#### WRITTEN REQUEST:
Rewrite the data, beginning at the line that contains "Click the red X before 错误 1" and stopping after the line that contains "coord(379,325)". Keep every line, but multiply each coordinate given as an answer by 1.65 and round it to a whole number, with halves rounded up.

-------- SOURCE DATA --------

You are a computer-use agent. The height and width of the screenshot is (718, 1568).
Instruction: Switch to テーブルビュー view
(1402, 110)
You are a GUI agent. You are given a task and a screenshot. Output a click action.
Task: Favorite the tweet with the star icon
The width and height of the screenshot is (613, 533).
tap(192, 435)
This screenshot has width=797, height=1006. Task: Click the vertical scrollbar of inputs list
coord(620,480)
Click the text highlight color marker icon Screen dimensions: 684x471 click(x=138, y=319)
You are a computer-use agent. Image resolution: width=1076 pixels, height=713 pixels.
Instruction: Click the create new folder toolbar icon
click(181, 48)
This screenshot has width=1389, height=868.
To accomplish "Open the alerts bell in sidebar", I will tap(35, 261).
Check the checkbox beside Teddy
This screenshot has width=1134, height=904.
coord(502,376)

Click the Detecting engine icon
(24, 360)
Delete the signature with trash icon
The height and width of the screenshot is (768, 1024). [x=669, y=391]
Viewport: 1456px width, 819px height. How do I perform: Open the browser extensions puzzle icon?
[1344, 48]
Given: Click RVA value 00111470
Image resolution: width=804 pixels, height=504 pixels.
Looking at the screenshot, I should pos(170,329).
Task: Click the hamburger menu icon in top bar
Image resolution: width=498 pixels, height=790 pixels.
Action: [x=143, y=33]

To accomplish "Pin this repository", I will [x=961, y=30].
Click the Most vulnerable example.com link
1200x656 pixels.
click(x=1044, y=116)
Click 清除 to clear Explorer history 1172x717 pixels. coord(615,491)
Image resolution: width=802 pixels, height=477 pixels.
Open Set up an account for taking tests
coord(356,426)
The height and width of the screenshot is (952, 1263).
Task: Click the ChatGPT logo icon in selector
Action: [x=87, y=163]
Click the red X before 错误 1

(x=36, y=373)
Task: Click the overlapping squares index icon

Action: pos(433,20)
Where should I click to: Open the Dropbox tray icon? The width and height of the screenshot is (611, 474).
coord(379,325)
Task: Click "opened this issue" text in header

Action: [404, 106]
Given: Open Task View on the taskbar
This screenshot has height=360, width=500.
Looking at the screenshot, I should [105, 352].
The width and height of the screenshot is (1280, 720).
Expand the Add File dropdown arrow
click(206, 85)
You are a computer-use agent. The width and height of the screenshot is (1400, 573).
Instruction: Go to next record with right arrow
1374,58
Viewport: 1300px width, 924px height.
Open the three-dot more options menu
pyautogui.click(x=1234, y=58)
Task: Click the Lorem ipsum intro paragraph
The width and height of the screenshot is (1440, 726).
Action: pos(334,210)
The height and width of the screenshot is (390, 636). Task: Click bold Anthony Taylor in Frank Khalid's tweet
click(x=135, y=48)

--------

#### RESULT FOR THIS TASK:
Click the red X before 错误 1

(x=59, y=615)
Task: Click the overlapping squares index icon

Action: pos(714,33)
Where should I click to: Open the Dropbox tray icon? The width and height of the screenshot is (611, 474).
coord(625,536)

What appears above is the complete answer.